What makes a mutual fund tax efficient?
Factors such as investment approach (active, broad index, narrow index) or methodology can weigh heavily on a fund’s tax efficiency. However, certain types of investments are, by their nature, more tax-efficient than others.
With stock funds, for example, the amount a fund distributes affects its tax efficiency, of course, but the type of distribution also plays a big role.
Because of tax law changes over the years, the difference between the rates levied on long- and short-term capital gains has widened. (Capital gains are the gains mutual funds distribute to investors resulting from profits from the sale of a security within the fund or the gains investors realize when they sell a stock or a bond for more than they paid for it.)

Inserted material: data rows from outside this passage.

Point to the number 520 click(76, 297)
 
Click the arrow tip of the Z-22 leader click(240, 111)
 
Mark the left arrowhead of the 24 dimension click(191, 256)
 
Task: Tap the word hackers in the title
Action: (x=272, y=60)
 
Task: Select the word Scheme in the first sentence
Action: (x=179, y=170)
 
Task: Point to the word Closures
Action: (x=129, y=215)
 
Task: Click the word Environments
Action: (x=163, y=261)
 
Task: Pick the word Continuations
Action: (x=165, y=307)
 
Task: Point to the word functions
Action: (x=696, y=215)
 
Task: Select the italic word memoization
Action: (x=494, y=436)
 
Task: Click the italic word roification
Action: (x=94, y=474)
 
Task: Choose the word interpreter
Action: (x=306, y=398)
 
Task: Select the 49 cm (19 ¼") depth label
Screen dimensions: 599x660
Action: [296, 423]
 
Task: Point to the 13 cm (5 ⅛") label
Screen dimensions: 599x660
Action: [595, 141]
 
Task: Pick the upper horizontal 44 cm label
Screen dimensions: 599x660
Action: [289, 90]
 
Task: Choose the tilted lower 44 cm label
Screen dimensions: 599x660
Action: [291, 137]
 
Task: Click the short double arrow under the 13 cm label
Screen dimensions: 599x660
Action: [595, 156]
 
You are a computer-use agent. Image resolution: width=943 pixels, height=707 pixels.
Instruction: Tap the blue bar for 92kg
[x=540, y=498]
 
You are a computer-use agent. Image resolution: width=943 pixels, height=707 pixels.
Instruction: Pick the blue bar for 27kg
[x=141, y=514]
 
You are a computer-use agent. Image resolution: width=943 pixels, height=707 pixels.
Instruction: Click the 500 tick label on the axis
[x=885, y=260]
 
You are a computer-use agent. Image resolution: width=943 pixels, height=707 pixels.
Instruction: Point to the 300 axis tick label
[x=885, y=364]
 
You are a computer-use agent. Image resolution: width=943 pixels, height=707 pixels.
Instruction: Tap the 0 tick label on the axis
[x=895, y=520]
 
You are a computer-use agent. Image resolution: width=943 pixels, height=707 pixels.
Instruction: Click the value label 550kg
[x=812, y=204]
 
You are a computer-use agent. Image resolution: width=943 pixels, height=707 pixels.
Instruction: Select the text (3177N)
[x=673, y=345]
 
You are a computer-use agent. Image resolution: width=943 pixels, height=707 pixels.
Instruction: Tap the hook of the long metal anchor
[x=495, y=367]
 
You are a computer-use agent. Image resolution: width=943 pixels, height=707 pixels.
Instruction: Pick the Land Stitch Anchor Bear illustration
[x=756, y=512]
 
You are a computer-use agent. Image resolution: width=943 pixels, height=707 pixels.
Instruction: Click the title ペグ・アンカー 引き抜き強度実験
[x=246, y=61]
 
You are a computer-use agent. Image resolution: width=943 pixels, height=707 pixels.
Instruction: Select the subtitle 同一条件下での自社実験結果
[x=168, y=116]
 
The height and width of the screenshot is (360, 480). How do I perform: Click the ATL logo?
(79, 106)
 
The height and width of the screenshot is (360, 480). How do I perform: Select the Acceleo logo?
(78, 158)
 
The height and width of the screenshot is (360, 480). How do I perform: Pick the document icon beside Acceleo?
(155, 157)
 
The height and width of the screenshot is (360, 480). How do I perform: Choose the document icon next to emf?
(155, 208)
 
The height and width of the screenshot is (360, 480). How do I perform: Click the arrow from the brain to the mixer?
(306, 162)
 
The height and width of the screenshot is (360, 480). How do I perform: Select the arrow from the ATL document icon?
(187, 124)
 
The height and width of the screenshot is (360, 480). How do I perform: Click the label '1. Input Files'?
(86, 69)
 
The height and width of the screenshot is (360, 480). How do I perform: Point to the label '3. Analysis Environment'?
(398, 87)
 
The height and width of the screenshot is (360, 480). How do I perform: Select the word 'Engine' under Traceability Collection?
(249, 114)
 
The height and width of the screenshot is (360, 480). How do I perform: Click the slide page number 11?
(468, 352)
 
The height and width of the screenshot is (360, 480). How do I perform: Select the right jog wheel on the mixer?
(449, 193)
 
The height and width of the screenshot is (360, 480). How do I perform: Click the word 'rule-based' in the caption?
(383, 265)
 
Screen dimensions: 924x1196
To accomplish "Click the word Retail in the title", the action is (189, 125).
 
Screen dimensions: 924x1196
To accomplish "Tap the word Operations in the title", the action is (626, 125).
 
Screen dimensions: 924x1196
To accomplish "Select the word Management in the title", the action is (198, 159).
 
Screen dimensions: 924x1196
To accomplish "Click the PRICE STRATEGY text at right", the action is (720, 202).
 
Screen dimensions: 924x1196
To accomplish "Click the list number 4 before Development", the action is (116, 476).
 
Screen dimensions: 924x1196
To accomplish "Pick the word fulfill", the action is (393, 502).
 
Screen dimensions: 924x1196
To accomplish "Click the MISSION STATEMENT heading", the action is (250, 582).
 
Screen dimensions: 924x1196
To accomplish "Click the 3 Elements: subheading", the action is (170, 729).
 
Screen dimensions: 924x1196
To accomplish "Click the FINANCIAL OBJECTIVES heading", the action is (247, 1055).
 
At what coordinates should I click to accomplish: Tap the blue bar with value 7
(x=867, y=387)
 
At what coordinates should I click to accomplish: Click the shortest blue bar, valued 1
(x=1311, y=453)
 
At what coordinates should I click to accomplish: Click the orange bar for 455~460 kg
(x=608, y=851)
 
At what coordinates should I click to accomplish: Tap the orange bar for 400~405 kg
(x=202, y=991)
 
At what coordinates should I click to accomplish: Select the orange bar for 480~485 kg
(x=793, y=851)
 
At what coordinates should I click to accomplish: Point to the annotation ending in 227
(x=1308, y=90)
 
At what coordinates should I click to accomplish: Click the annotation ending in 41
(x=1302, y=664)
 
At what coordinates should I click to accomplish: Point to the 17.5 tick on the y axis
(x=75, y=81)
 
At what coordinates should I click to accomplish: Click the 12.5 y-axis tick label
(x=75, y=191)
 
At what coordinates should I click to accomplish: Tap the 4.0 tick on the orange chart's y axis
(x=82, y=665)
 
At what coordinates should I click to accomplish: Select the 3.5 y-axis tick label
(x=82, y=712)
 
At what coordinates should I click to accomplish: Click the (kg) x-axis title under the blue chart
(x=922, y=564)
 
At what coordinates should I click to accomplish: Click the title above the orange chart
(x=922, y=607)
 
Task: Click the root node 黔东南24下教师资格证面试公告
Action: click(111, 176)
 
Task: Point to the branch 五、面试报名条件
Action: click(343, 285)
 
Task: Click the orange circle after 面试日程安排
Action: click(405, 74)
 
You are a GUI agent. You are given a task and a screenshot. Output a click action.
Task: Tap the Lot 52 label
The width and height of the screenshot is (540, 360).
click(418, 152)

Most investors pay the maximum 15% on qualified dividend income and long-term capital gains. However, the tax rate can be as much as 35% on short-term capital gains. This huge difference means that if you’re concerned about taxes, don’t buy funds in taxable accounts that distribute high levels of short-term capital gains and avoid selling your investment before a one-year period.
What types of funds are tax-efficient?
Although any given fund has tax-saving potential, these three types are the most tax-efficient.
Tax-exempt funds: A smart choice for income-oriented investors to consider
If you’re in one of the higher federal tax brackets and seek current income, you may benefit from a municipal bond fund. These funds generate monthly dividend income that is exempt from federal income taxes.* (Vanguard also offers some state-specific tax-exempt funds that are exempt from state and local income taxes.)
To determine if a tax-exempt bond fund might be more advantageous than a comparable taxable bond fund, calculate its taxable-equivalent yield .
Index funds: Buy-and-hold strategy reduces taxable gains
Index funds are probably the most common tax-efficient option. These low-cost funds, which seek to track the performance of specific benchmarks, typically hold all or a representative sampling of the securities that make up the index. Their buy-and-hold strategy makes them less likely to distribute taxable capital gains to you, although this is not guaranteed.
Tax-managed funds: Sophisticated techniques minimize taxable distributions
Tax-managed funds also seek to track a particular index through a buy-and-hold strategy. They go a step further, though, by following specialized investment plans designed to minimize buying and selling of shares that could generate taxable gains. They also impose policies designed to discourage investors from frequently moving into and out of the funds.
Armed with some basic information about tax-efficient funds, you can improve the chances that you’ll keep more of your investment returns. Because taxes are such an integral consideration in mutual fund investing, you should review your specific situation with a tax advisor.
* Although the income from a municipal bond fund is exempt from federal tax, you may owe taxes on any capital gains realized through the fund’s trading or through your own redemption of shares. For some investors, a portion of the fund’s income may be subject to state and local taxes as well as to the federal alternative minimum tax.
 
NOTES:
- All investments are subject to risk.
- Tax-managed funds may not meet their objective of being tax-efficient. 
- The performance of an index is not an exact representation of any particular investment, as you cannot invest directly in an index.
- Investments in bond funds are subject to interest rate, credit, and inflation risk.